# Impact Parameter, Closest Approach

1. Nov 14, 2007

### genloz

1. The problem statement, all variables and given/known data
3. A 15MeV Alpha particle is incident at impact paramter b=0 on a Mg Nucleus, atomic number Z=12 and atomic mass A=24. What is the distance of closest approach?

2. Relevant equations
None given, but I thought the following might be relevant:
$$r_{min}=\frac{Zke^{2}}{KE}$$
$$b=\frac{Zke^{2}}{KE} * \sqrt{\frac{1+cos\theta}{1-cos\theta}}$$

3. The attempt at a solution
First I thought that given the above:
$$b=r * \sqrt{\frac{1+cos\theta}{1-cos\theta}}$$
$$0=r * \sqrt{\frac{1+cos\theta}{1-cos\theta}}$$
$$r=0$$

But then I thought perhaps the distance of closest approach is just the radius of the nucleus:
$$r=r_{0}A^{1/3}$$

Now I'm confused about which is appropriate!

2. Nov 14, 2007

### Dick

The impact parameter is 0. It's heading straight for the nucleus. At closest approach when it's velocity is zero, the potential energy equals the initial kinetic energy. It's not that complicated.

3. Nov 14, 2007

### genloz

Okay.. that's helpful, thanks...

So you're saying 15Mev = (3/2) 1.44 Z1Z/r MeV fm
15Mev = (3/2) 1.44 Z1Z/r MeV fm
r=18*Z1Z/125
r=18*12*2/125=3.456fm
?

4. Nov 14, 2007

### Dick

Yes, something like that. Where is the 3/2 coming from?

Last edited: Nov 14, 2007
5. Nov 15, 2007

### genloz

6. Nov 15, 2007

### Dick

That's the energy a particle needs to pass through a charged sphere of radius R. It's not a distance of closest approach.
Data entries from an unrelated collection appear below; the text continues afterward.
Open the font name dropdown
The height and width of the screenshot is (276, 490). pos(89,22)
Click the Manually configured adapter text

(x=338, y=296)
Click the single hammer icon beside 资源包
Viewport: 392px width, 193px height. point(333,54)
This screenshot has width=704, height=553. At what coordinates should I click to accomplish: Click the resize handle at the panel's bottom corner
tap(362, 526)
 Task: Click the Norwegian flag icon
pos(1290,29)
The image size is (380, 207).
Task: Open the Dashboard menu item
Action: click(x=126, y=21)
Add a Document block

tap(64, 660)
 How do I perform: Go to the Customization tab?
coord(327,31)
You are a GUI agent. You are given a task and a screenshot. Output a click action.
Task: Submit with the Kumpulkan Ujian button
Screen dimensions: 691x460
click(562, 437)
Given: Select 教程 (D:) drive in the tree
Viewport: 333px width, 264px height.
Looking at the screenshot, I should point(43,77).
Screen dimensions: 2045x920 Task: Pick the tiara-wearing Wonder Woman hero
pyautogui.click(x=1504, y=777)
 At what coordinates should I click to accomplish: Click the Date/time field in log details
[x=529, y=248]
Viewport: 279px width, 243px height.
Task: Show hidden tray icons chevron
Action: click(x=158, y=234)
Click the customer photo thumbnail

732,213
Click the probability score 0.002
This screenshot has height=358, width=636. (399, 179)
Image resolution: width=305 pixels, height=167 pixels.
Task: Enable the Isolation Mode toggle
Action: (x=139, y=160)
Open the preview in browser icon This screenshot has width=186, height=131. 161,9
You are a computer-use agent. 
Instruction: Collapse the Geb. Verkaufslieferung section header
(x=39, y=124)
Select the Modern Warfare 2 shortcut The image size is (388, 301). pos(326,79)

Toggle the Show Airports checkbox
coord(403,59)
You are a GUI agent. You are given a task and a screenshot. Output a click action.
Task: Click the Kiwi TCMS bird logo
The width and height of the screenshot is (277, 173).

I think you should use the previous formula which treats the particles as points.

7. Nov 16, 2007

### genloz

Okay, thanks... So
U = 1.44 (Z1Z/r) MeV fm
15Mev = 1.44 Z1Z/r MeV fm
r=1.44*Z1Z/125
r=1.44*12*2/125
r=0.276fm

But this is even smaller than the radius of the nucleus which doesn't really make sense...

8. Nov 16, 2007

### Dick

Now where did the 125 come from? Isn't that supposed to be a 15?

9. Nov 16, 2007

### genloz

Oh, you're right.. sorry, so:
r=2.3fm...

That's still smaller than r=r0A^(1/3)=1.3*12^(1/3)=2.9762 (radius of the atom)... so that means it's closer than the electrons to the nucleus?
Also what happened to coulomb repulsion?

10. Nov 16, 2007

### Dick

You just computed the radius of the nucleus, not of the atom. The atom is MUCH bigger. I guess that's telling you that a 15MeV alpha has enough kinetic energy to overcome the repulsion to the degree it can interact with the nucleus. The electrons don't have much to do with it, almost all of the serious repulsion takes place inside of the electron clouds.

11. Nov 16, 2007

### genloz

Ok, thanks very much... so the formula U = 1.44 (Z1Z/r) MeV fm already takes the coulomb force into consideration?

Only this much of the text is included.